3. “Tobacco companies’ stock prices dropped yet again, with Philip Morris plummeting 24 percent in two days and R.J. Reynolds falling 15 percent. Director Michael Mann must be astonished at the powerful effect the early screenings of his anti-tobacco-company movie The Insider have had. Though it’s possible that a Florida jury handing down a verdict in a class-action suit that could mean the companies will be shelling out even more multibillion-dollar payments might have something to do with the downturn.”

4. “Gillette, which in the past year has made a habit of letting Wall Street down, did so again Thursday when it announced that sales in the next quarter would be lower because it was going to trim its inventory of razor blades.
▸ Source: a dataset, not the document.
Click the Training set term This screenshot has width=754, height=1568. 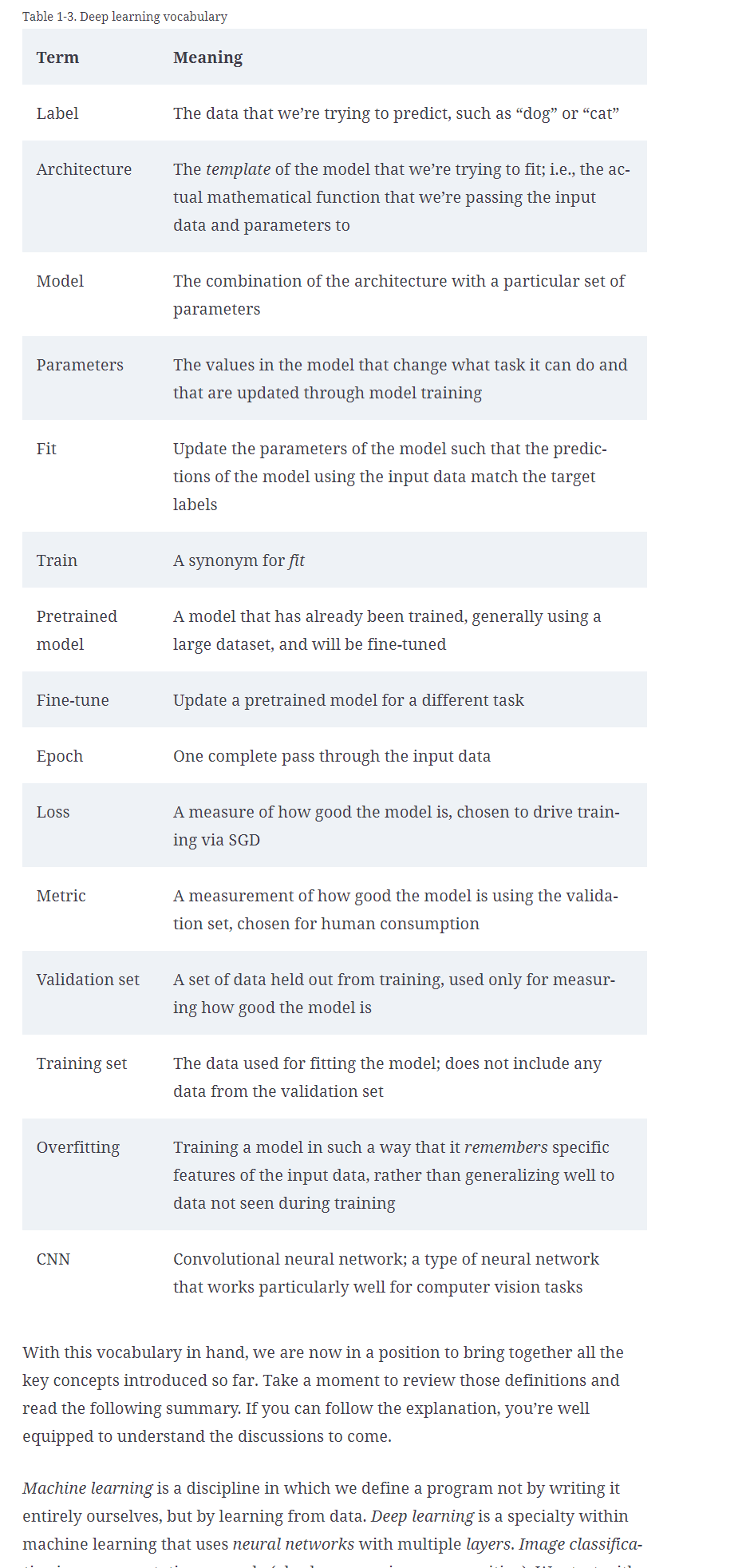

Gillette also said it was contemplating selling off some of its poorly performing divisions. Reuters reported that Gillette’s shares were ‘bludgeoned’ in after-hours trading. Presumably with a ‘blunt, heavy object’?”

5. “A bus-stop ad for a personal-injury lawyer here in Brooklyn tells potential clients to call this number: ’1-877-I-CAN-SUE.’ Doesn’t Matlock have that on his business card, too?”

6. “Martha Stewart Omnimedia went public Tuesday and nearly doubled in its first day of trading, after some dubious trading shenanigans in its first hour. According to the New York Times, ‘The offering was hot in large part because the founder of the company is so well known.’ Ah, yes. I’d almost forgotten that legendary chapter in Graham and Dodd’s Security Analysis: ‘On the Importance of Fame in Valuing Stocks.’”

7. “Drug maker Eli Lilly saw its profits rise 15 percent in the most recent quarter, meeting estimates, but its shares fell nonetheless when it announced that Prozac sales were down significantly. Count depression as yet another casualty of the booming U.S. economy.”